▸ **REQUIRED ACTION**: Each entry that appears below should be restated exactly as it is.

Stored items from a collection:
- Opening Delimiter -

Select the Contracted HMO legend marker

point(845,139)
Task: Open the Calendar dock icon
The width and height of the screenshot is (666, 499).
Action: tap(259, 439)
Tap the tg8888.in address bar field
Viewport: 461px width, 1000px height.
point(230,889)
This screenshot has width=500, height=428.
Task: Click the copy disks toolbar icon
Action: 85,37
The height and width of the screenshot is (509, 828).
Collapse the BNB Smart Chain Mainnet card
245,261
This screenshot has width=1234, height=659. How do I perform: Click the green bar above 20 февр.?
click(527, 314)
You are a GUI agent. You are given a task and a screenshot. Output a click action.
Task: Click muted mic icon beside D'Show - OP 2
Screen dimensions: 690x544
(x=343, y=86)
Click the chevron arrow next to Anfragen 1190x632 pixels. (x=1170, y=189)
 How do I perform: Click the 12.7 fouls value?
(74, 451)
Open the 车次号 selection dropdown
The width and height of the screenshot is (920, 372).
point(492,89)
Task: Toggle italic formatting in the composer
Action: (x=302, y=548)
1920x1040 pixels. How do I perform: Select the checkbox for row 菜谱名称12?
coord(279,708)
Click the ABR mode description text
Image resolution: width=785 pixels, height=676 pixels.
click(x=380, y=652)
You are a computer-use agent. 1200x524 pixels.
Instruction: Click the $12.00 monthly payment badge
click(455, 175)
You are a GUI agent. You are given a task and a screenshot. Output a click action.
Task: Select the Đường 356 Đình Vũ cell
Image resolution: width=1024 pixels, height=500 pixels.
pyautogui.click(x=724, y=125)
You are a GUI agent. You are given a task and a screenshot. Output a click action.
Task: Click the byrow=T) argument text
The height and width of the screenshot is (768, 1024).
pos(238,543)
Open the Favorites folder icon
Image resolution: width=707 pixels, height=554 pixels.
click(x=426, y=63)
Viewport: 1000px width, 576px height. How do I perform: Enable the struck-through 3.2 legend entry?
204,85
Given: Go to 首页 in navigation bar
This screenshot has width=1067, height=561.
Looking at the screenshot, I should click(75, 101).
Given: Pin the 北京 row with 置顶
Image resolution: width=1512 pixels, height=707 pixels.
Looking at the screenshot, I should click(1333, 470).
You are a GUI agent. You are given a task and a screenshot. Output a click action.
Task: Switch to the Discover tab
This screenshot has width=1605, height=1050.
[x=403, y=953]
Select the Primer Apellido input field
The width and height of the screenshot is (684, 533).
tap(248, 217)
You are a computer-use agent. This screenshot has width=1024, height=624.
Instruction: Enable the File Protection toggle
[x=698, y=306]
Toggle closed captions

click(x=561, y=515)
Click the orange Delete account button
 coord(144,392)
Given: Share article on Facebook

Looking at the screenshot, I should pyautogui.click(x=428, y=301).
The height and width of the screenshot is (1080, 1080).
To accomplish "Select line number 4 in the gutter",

- Closing Delimiter -

▸ **ANSWER SPACE**:
Select the Contracted HMO legend marker

point(845,139)
Task: Open the Calendar dock icon
The width and height of the screenshot is (666, 499).
Action: tap(259, 439)
Tap the tg8888.in address bar field
Viewport: 461px width, 1000px height.
point(230,889)
This screenshot has width=500, height=428.
Task: Click the copy disks toolbar icon
Action: 85,37
The height and width of the screenshot is (509, 828).
Collapse the BNB Smart Chain Mainnet card
245,261
This screenshot has width=1234, height=659. How do I perform: Click the green bar above 20 февр.?
click(527, 314)
You are a GUI agent. You are given a task and a screenshot. Output a click action.
Task: Click muted mic icon beside D'Show - OP 2
Screen dimensions: 690x544
(x=343, y=86)
Click the chevron arrow next to Anfragen 1190x632 pixels. (x=1170, y=189)
 How do I perform: Click the 12.7 fouls value?
(74, 451)
Open the 车次号 selection dropdown
The width and height of the screenshot is (920, 372).
point(492,89)
Task: Toggle italic formatting in the composer
Action: (x=302, y=548)
1920x1040 pixels. How do I perform: Select the checkbox for row 菜谱名称12?
coord(279,708)
Click the ABR mode description text
Image resolution: width=785 pixels, height=676 pixels.
click(x=380, y=652)
You are a computer-use agent. 1200x524 pixels.
Instruction: Click the $12.00 monthly payment badge
click(455, 175)
You are a GUI agent. You are given a task and a screenshot. Output a click action.
Task: Select the Đường 356 Đình Vũ cell
Image resolution: width=1024 pixels, height=500 pixels.
pyautogui.click(x=724, y=125)
You are a GUI agent. You are given a task and a screenshot. Output a click action.
Task: Click the byrow=T) argument text
The height and width of the screenshot is (768, 1024).
pos(238,543)
Open the Favorites folder icon
Image resolution: width=707 pixels, height=554 pixels.
click(x=426, y=63)
Viewport: 1000px width, 576px height. How do I perform: Enable the struck-through 3.2 legend entry?
204,85
Given: Go to 首页 in navigation bar
This screenshot has width=1067, height=561.
Looking at the screenshot, I should click(75, 101).
Given: Pin the 北京 row with 置顶
Image resolution: width=1512 pixels, height=707 pixels.
Looking at the screenshot, I should click(1333, 470).
You are a GUI agent. You are given a task and a screenshot. Output a click action.
Task: Switch to the Discover tab
This screenshot has width=1605, height=1050.
[x=403, y=953]
Select the Primer Apellido input field
The width and height of the screenshot is (684, 533).
tap(248, 217)
You are a computer-use agent. This screenshot has width=1024, height=624.
Instruction: Enable the File Protection toggle
[x=698, y=306]
Toggle closed captions

click(x=561, y=515)
Click the orange Delete account button
 coord(144,392)
Given: Share article on Facebook

Looking at the screenshot, I should pyautogui.click(x=428, y=301).
The height and width of the screenshot is (1080, 1080).
To accomplish "Select line number 4 in the gutter",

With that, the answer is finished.